We had been outside for a nearly half an hour, and my bones were feeling it. I went to make a note and realized I’d left my pen somewhere. I jumped around nervously, hoping to mush the sled along.

“You cold?” Karl asked. “It’s a stinger! Get in; we’ll head down to Chris Vogen’s now.”

Karl wanted to show me where straight-line winds had made a mess of Vogen’s barn. I don’t think it was the totaled barn so much, though, that he wanted to show me, as a window into the world he lives in: a country where people know and look out for each other, where barter and banter trade equally, and where community-dulling addiction, if present, wasn’t so easily swept under the rug.

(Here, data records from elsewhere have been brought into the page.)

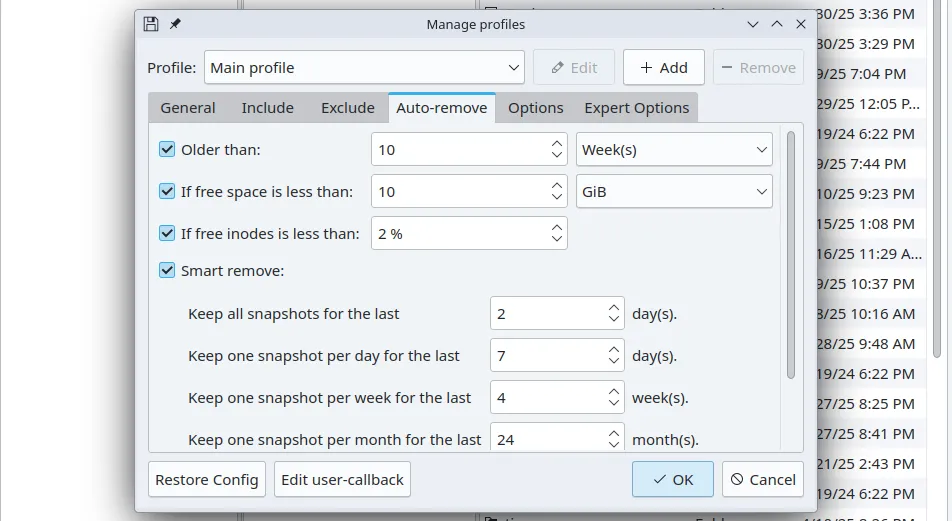Toggle the Smart remove checkbox
This screenshot has height=521, width=952.
(x=167, y=270)
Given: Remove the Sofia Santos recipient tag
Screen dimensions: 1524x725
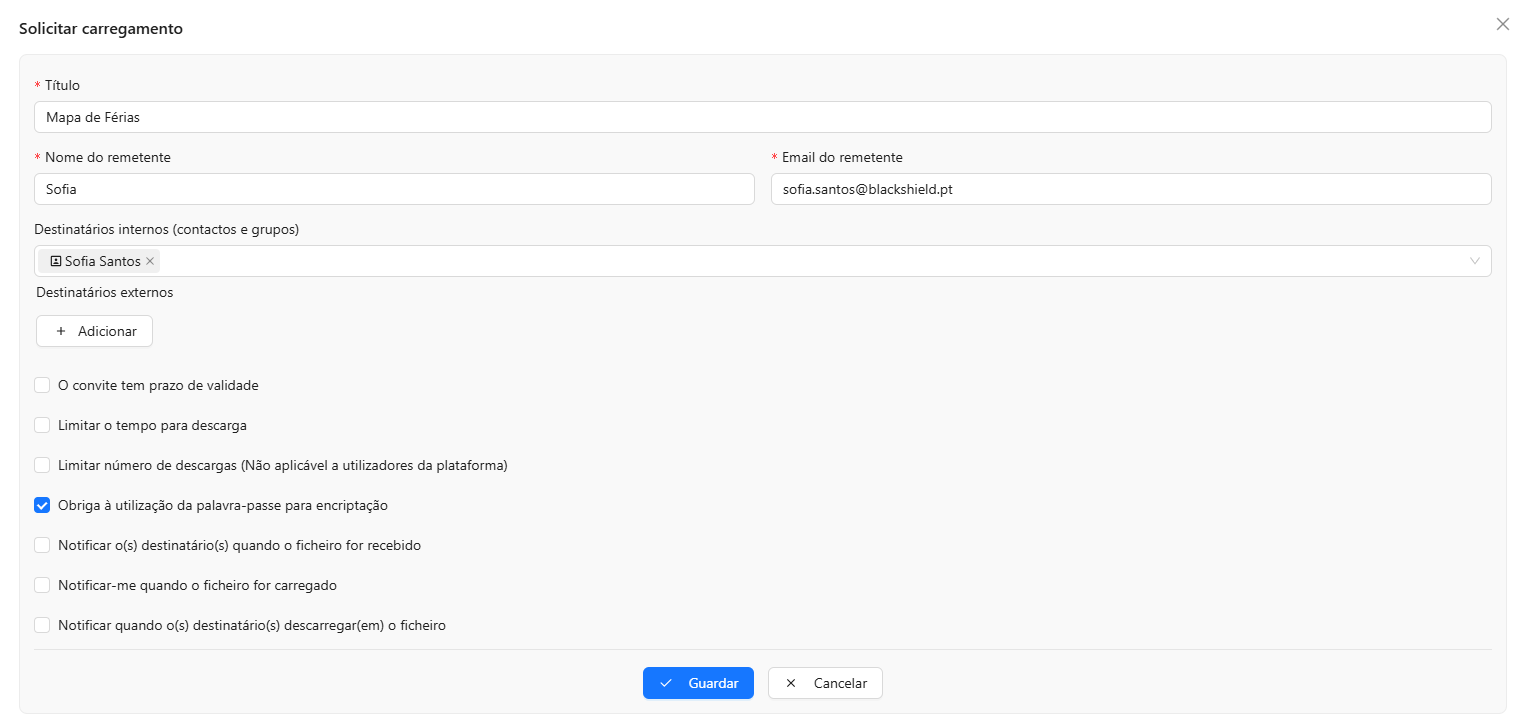Looking at the screenshot, I should (150, 261).
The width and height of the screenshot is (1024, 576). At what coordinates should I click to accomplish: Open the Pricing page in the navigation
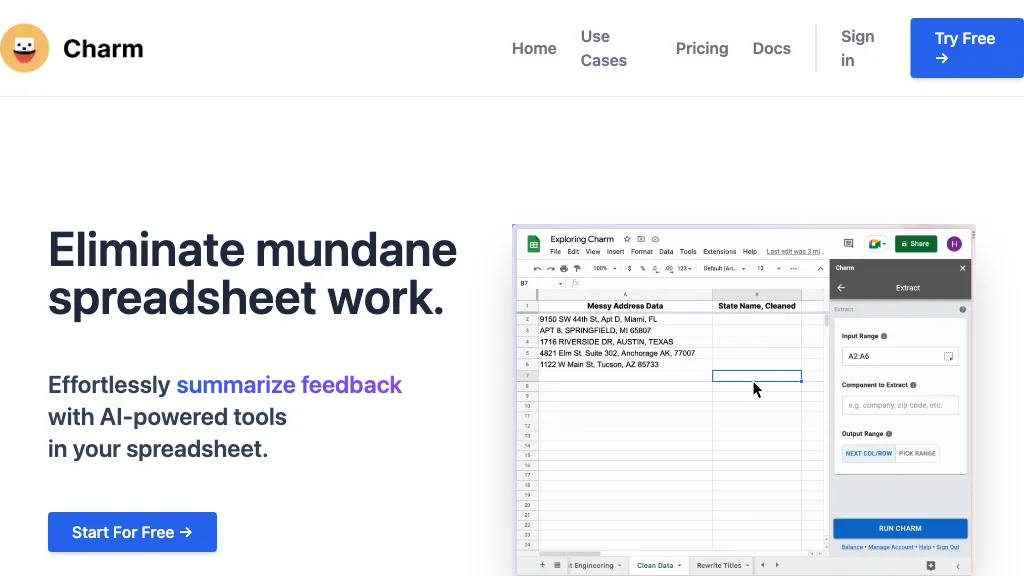(x=701, y=48)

Near Vogen’s, we drove down to the river to take a look at the remnants of an old iron bridge. The water in the Root showed floes of ice in the dark current. Everything in the landscape was either a wet brown or snow white. Climbing the hill, Karl whipped the truck into the drive of Seth Erickson, because he wanted to show me another log cabin.

“Think there’s anybody home?” I asked.

“Ah, it dudn’t matter,” he said.

The cabin was in its third incarnation: a life of idleness. Its second incarnation was as a granary. There were still seeds and stems strewn about the floor. The whole thing was skinned in lumber, making the cabin all but unnoticeable to the untrained eye. But, in its first life, the cabin was a small but mighty fortress of solid beams and plank flooring, with a ladder leading to a modest loft.

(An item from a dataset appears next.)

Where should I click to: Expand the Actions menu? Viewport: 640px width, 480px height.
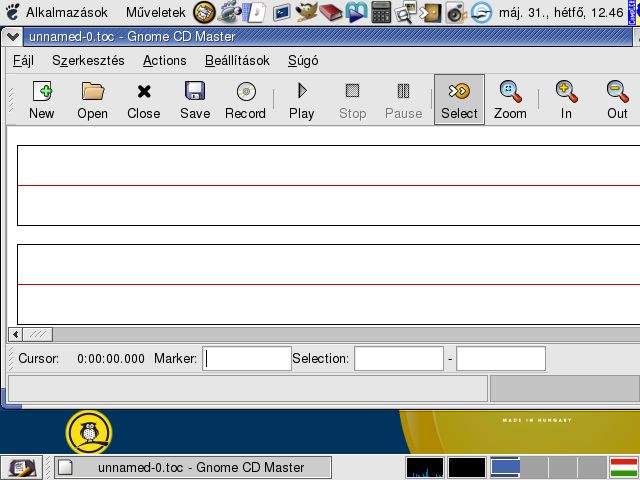coord(164,60)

Karl came to life in such places. It all goes back, he said, to the time he was visiting a friend in Ipswich, England, a guy who knew a guy — a well-heeled videographer for Nat Geo — who had recently acquired a 15th-century Viking feast hall.

“The ceiling only came up to about here,” Karl said, waving a hand a few inches above his 5’6” head.

England afforded him opportunity to chase another of his obsessions: bog mummies. For decades now, in various parts of the western isles, the ground has been giving up ghosts in the form of Iron Age-era humans, unearthed millennia after their burial in the marshlands of England, Ireland and Wales. These specimens were pristinely preserved due to the organic qualities of the peat bog from which they were uncovered.

The bodies are striking in their composition, facial features and even expressions frozen in time. There is a theory, based on evidence both observed and examined via radiocarbon dating, that some of the so-called bog people may have been been murdered, if not ritually dispensed by ceremonial rite.

“Druidic and whatnot,” Karl said.

However you explain them , I think it’s the preservation of the bodies that appeals to Karl. After all, the bog mummies are nothing short of pickled, in their way.

The view from Karl’s studio assistant, Suzy Slater’s, apartment. An old log cabin on Trout Run Creek.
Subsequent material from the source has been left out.